● **Data records**:
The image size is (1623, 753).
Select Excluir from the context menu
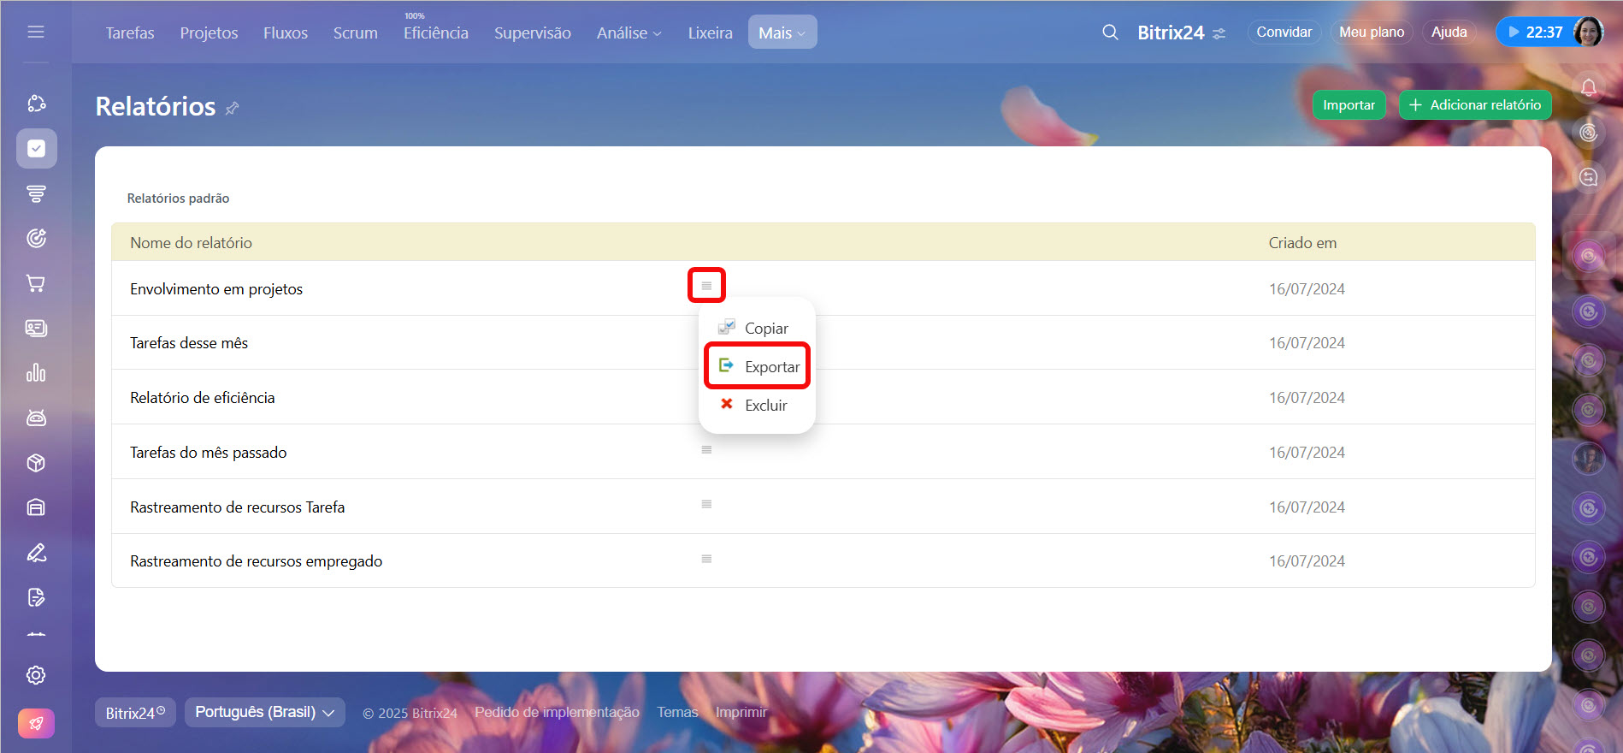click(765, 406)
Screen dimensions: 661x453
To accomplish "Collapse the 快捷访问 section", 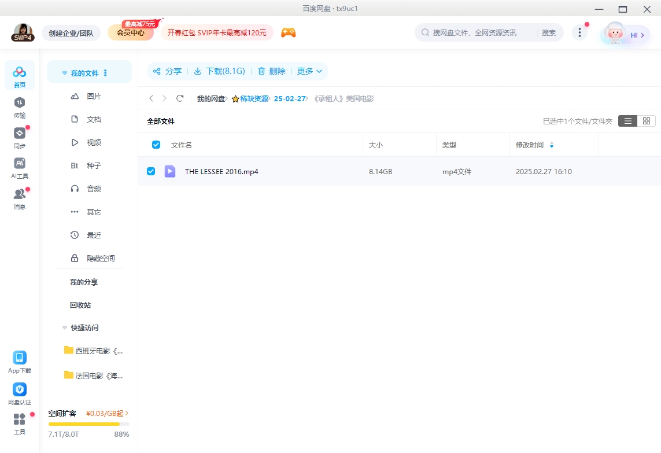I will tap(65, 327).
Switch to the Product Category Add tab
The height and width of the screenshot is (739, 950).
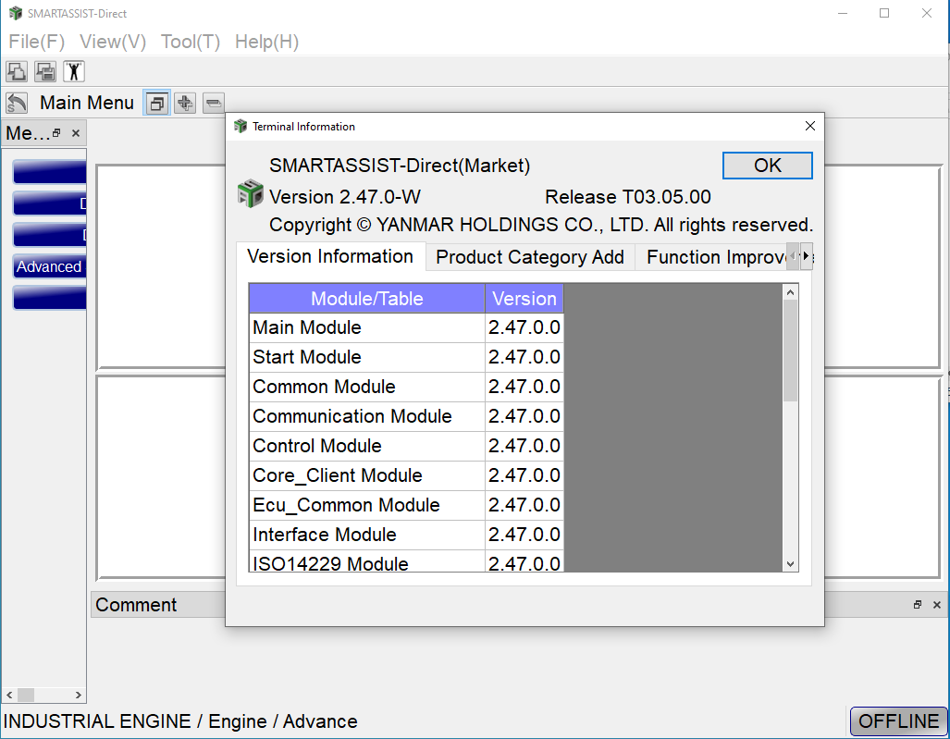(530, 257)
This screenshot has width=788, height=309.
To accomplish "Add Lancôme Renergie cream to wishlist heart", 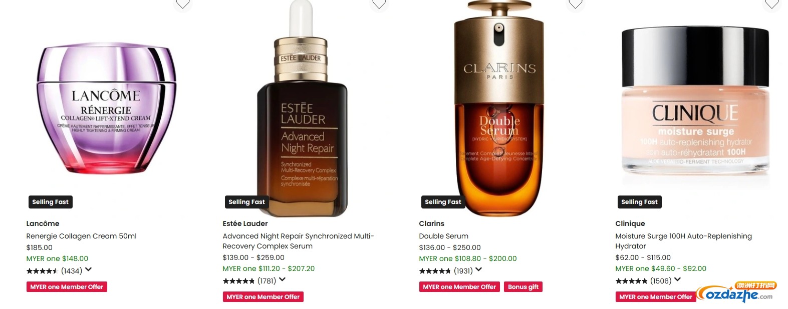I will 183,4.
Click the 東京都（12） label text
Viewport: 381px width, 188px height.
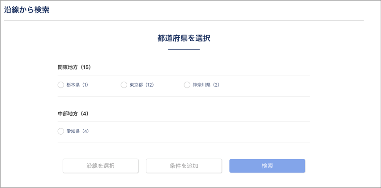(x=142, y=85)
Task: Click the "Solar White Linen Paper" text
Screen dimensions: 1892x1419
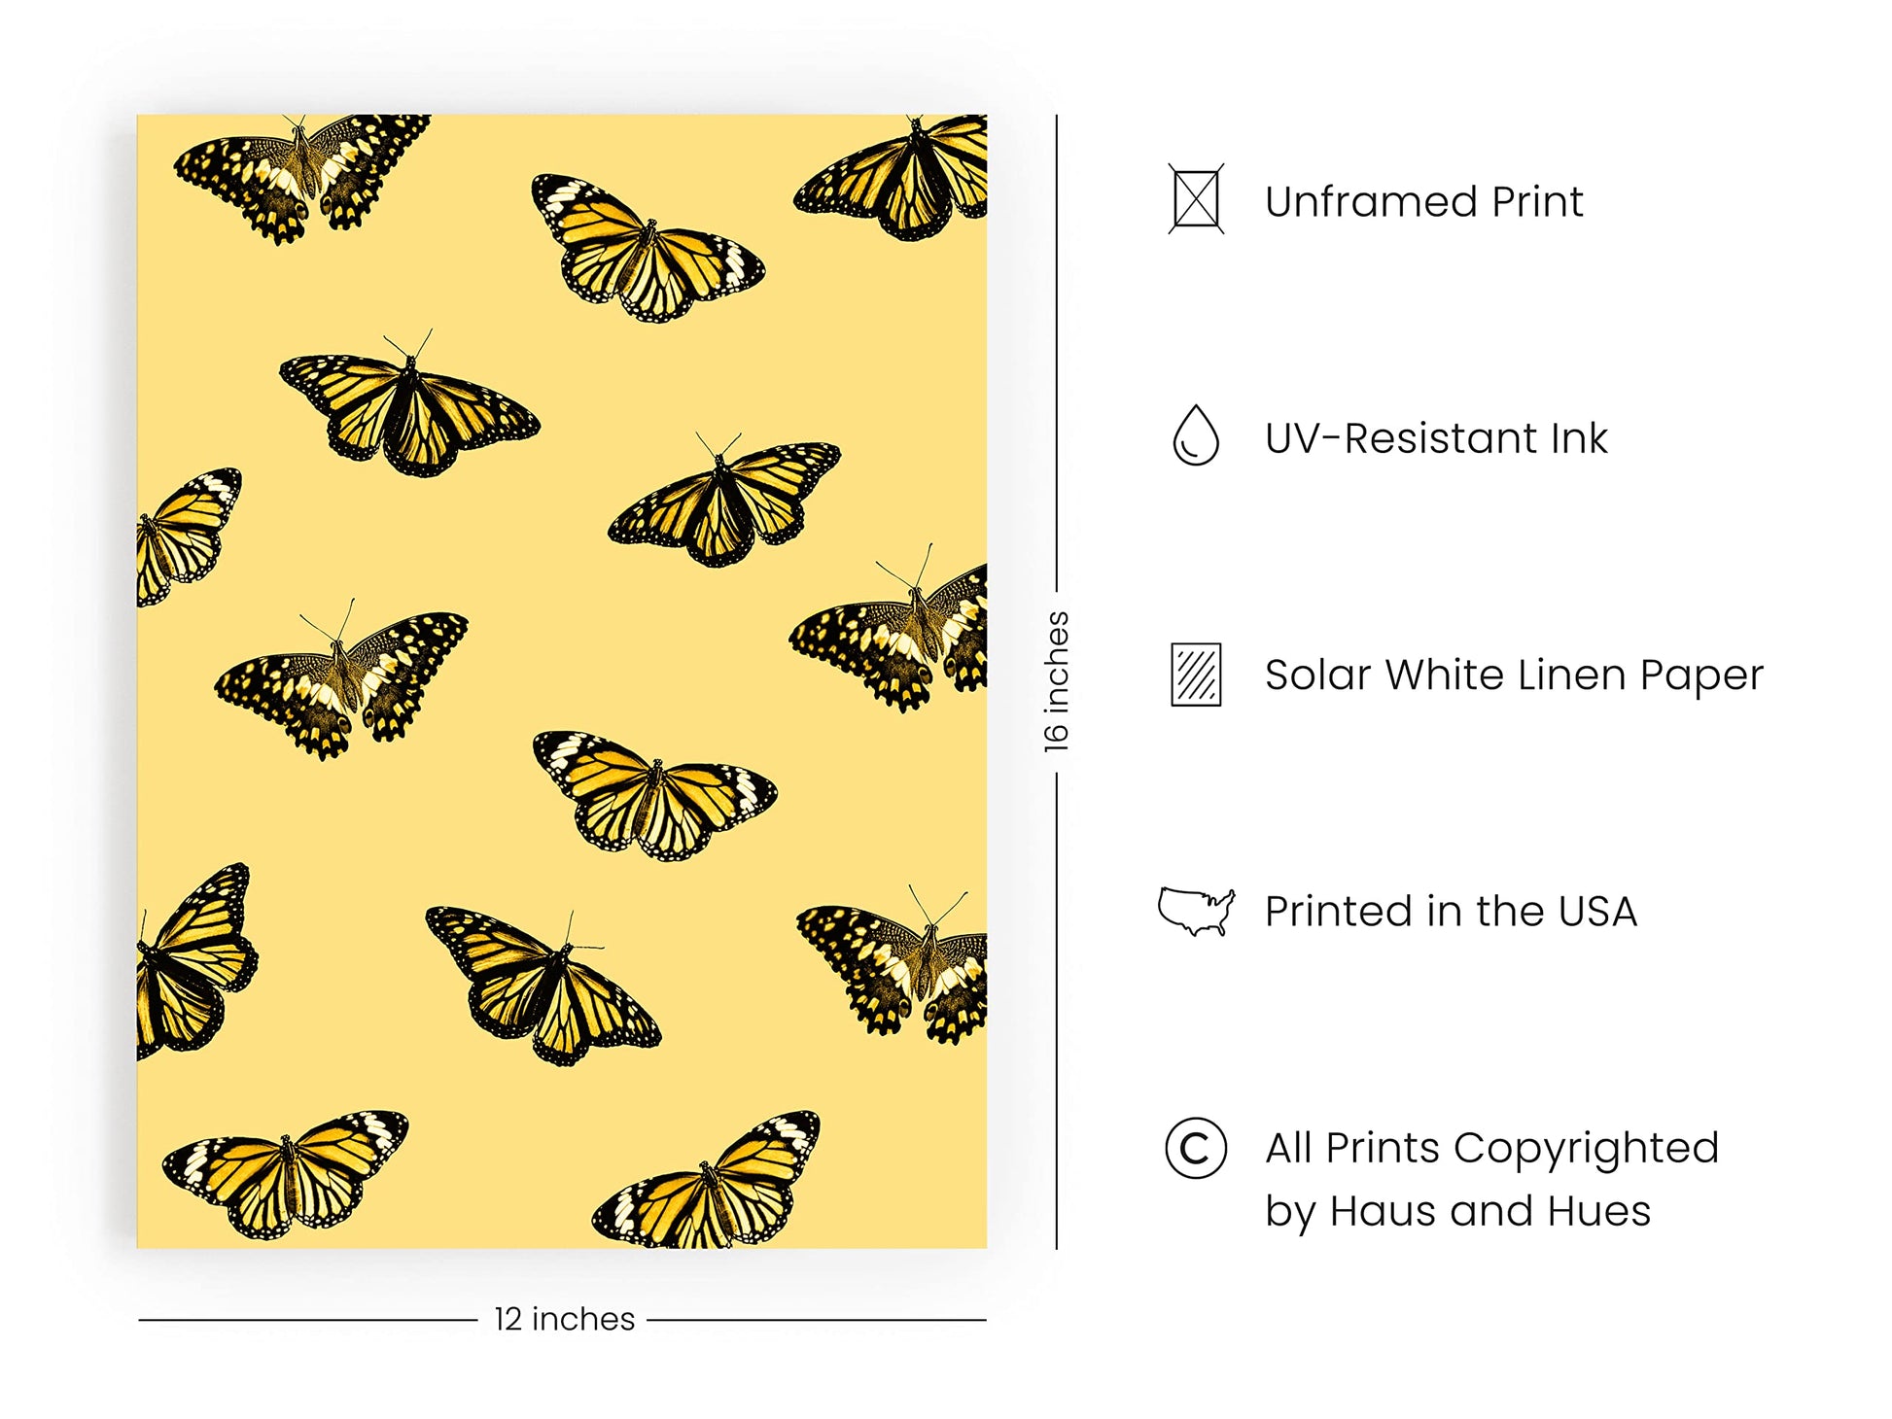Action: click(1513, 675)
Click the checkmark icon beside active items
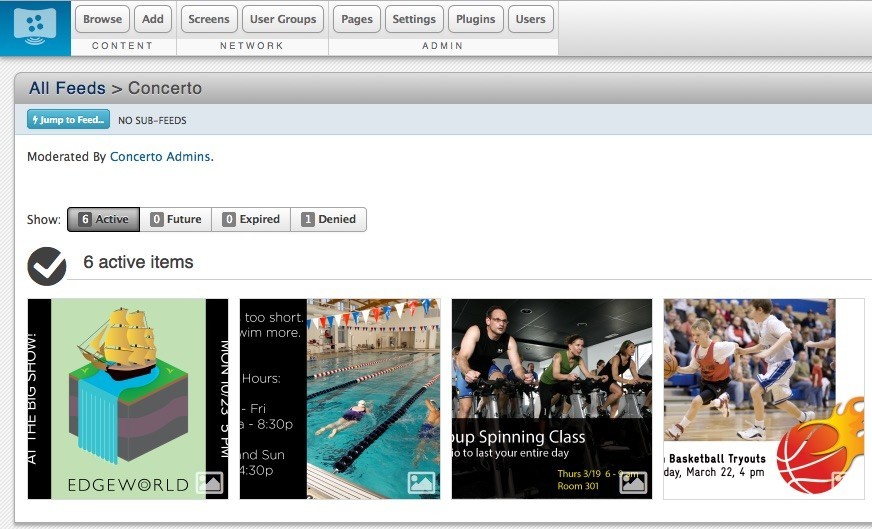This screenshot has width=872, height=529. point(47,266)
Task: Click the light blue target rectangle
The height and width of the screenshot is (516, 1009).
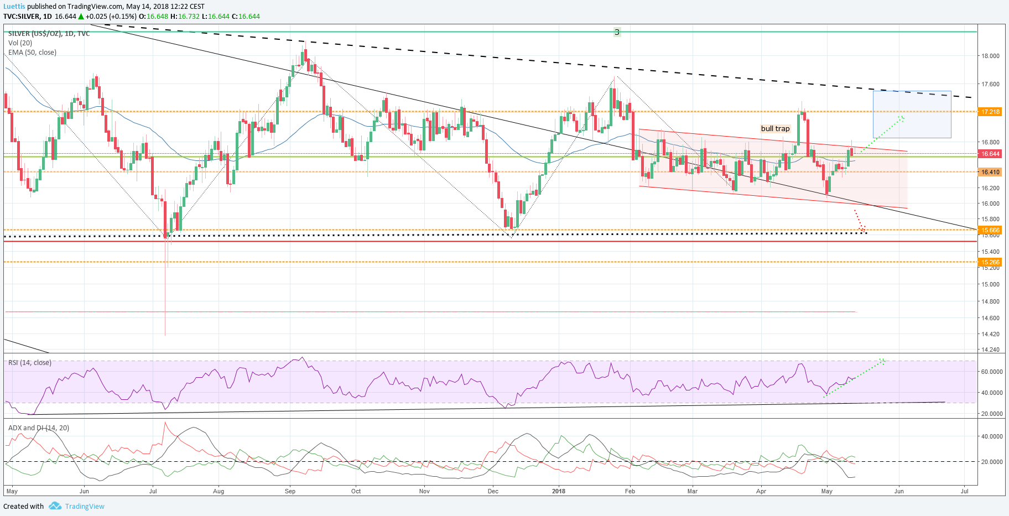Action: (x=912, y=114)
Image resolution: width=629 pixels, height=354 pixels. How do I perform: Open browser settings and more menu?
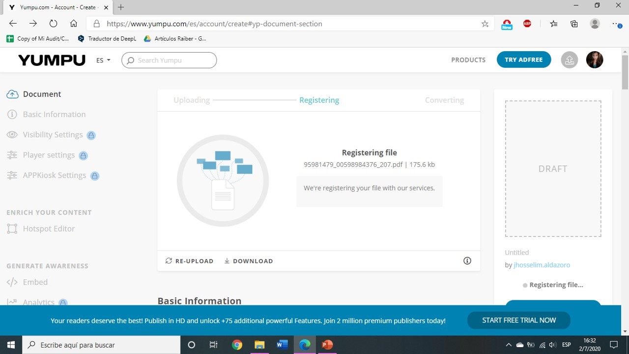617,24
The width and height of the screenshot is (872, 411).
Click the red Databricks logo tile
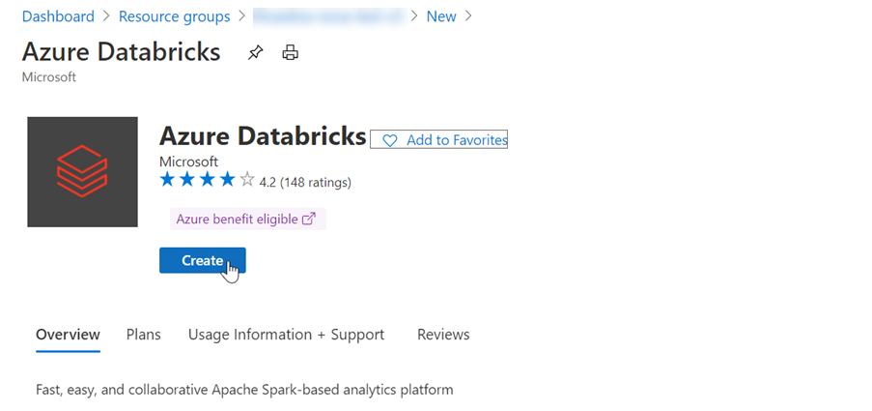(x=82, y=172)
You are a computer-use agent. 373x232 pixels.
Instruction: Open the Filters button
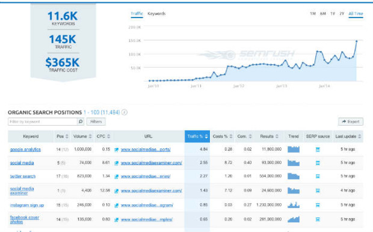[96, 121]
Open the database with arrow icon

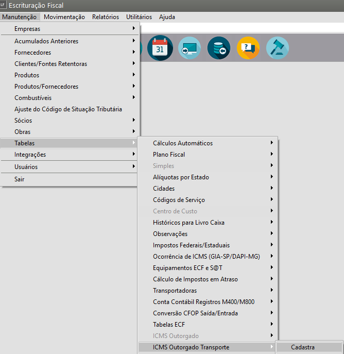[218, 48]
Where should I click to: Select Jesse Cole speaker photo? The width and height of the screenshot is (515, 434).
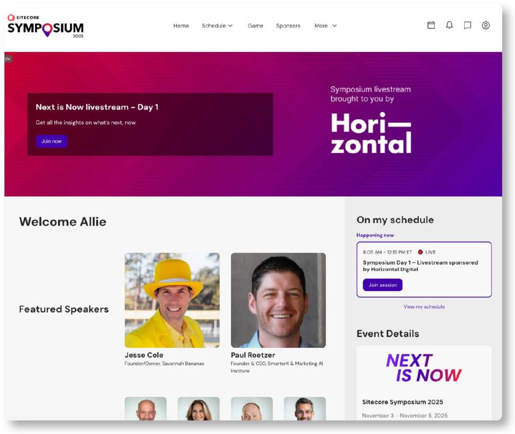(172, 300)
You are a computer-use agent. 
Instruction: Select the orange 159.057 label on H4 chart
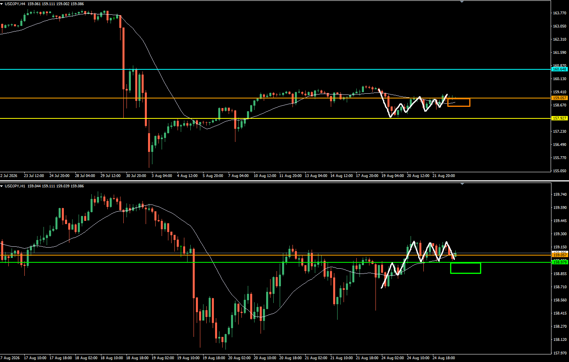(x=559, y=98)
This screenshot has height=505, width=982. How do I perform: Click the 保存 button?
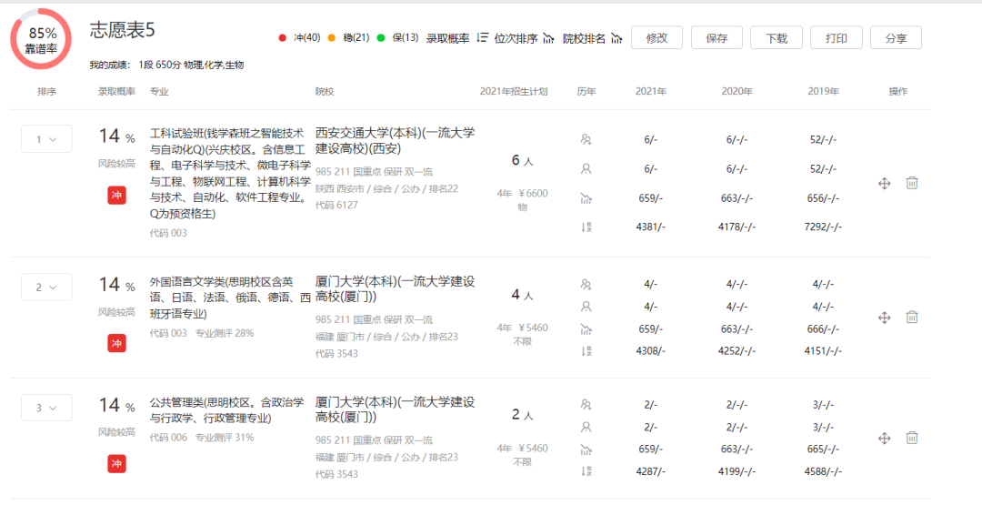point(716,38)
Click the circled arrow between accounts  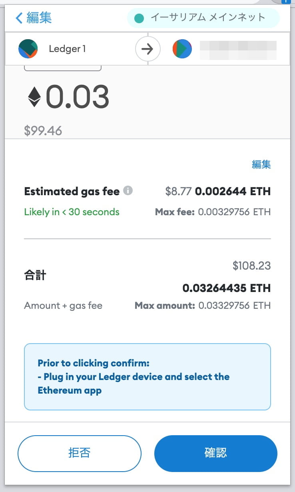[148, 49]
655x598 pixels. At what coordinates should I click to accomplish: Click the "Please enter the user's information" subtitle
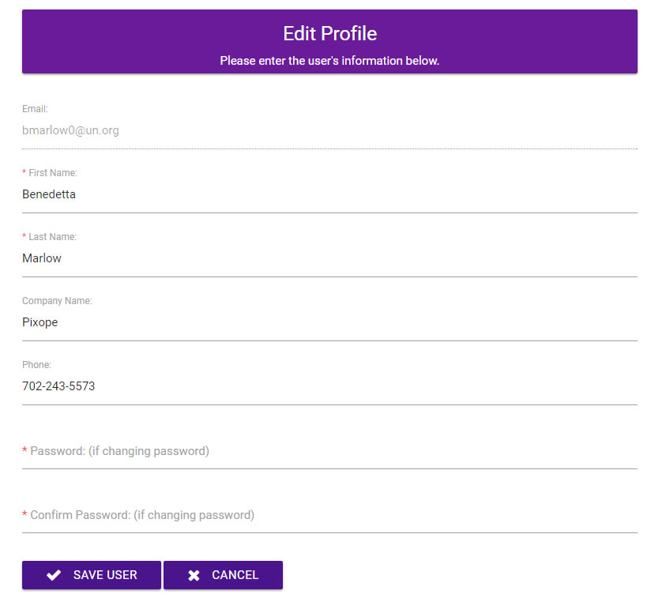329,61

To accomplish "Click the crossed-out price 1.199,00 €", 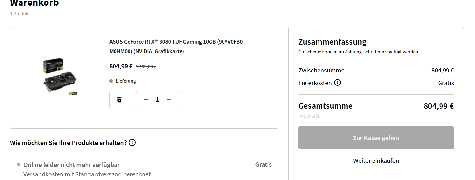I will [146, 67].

● **What is expected**:
Looking through the records, copy out every line in which the word "Task" is found.

● **Solution below**:
Task: Click the "Solar White Linen Paper" text
Task: Click the light blue target rectangle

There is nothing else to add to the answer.